### Work to be completed
Print all the records exactly, please.

### Records for this exercise
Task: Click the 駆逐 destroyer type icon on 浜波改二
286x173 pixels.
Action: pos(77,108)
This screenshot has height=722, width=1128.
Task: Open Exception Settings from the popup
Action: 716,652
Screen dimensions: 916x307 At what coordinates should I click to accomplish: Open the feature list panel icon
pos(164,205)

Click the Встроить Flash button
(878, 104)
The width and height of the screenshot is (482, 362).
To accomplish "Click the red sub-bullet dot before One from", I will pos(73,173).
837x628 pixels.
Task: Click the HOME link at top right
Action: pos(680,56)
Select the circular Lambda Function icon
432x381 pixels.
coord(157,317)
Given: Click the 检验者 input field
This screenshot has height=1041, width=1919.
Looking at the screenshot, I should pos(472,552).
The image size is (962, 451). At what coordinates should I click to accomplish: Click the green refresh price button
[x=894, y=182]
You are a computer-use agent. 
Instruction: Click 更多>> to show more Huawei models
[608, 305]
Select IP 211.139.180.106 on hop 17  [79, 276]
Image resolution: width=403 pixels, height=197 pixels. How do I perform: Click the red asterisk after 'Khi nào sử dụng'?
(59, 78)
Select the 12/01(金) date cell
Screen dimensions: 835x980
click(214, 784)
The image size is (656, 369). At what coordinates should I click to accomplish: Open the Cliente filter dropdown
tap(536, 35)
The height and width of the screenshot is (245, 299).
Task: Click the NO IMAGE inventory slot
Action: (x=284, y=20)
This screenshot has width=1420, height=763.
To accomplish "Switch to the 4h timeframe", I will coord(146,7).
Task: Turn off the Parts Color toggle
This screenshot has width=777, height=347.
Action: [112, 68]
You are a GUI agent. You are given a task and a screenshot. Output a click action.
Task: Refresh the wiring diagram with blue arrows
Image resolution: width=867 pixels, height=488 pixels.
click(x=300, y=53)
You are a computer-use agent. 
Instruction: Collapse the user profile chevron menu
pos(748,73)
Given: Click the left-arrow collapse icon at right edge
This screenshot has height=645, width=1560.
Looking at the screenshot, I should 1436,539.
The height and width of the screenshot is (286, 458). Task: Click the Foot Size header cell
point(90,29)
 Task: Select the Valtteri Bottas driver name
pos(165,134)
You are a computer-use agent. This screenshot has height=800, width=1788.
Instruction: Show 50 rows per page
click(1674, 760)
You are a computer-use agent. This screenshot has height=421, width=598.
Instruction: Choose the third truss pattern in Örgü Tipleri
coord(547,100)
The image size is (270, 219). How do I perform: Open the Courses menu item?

### Problem solution
Task: Click the 駆逐 destroyer type icon on 浜波改二
286x173 pixels.
Action: pos(77,108)
This screenshot has height=722, width=1128.
Task: Open Exception Settings from the popup
Action: 716,652
Screen dimensions: 916x307 At what coordinates should I click to accomplish: Open the feature list panel icon
pos(164,205)

Click the Встроить Flash button
(878, 104)
The width and height of the screenshot is (482, 362).
To accomplish "Click the red sub-bullet dot before One from", I will pos(73,173).
837x628 pixels.
Task: Click the HOME link at top right
Action: pos(680,56)
Select the circular Lambda Function icon
432x381 pixels.
coord(157,317)
Given: Click the 检验者 input field
This screenshot has height=1041, width=1919.
Looking at the screenshot, I should pos(472,552).
The image size is (962, 451). At what coordinates should I click to accomplish: Click the green refresh price button
[x=894, y=182]
You are a computer-use agent. 
Instruction: Click 更多>> to show more Huawei models
[608, 305]
Select IP 211.139.180.106 on hop 17  [79, 276]
Image resolution: width=403 pixels, height=197 pixels. How do I perform: Click the red asterisk after 'Khi nào sử dụng'?
(59, 78)
Select the 12/01(金) date cell
Screen dimensions: 835x980
click(214, 784)
The image size is (656, 369). At what coordinates should I click to accomplish: Open the Cliente filter dropdown
tap(536, 35)
The height and width of the screenshot is (245, 299).
Task: Click the NO IMAGE inventory slot
Action: (x=284, y=20)
This screenshot has width=1420, height=763.
To accomplish "Switch to the 4h timeframe", I will coord(146,7).
Task: Turn off the Parts Color toggle
This screenshot has width=777, height=347.
Action: [112, 68]
You are a GUI agent. You are given a task and a screenshot. Output a click action.
Task: Refresh the wiring diagram with blue arrows
Image resolution: width=867 pixels, height=488 pixels.
click(x=300, y=53)
You are a computer-use agent. 
Instruction: Collapse the user profile chevron menu
pos(748,73)
Given: Click the left-arrow collapse icon at right edge
This screenshot has height=645, width=1560.
Looking at the screenshot, I should 1436,539.
The height and width of the screenshot is (286, 458). Task: Click the Foot Size header cell
point(90,29)
 Task: Select the Valtteri Bottas driver name
pos(165,134)
You are a computer-use agent. This screenshot has height=800, width=1788.
Instruction: Show 50 rows per page
click(1674, 760)
You are a computer-use agent. This screenshot has height=421, width=598.
Instruction: Choose the third truss pattern in Örgü Tipleri
coord(547,100)
The image size is (270, 219). How do I perform: Open the Courses menu item?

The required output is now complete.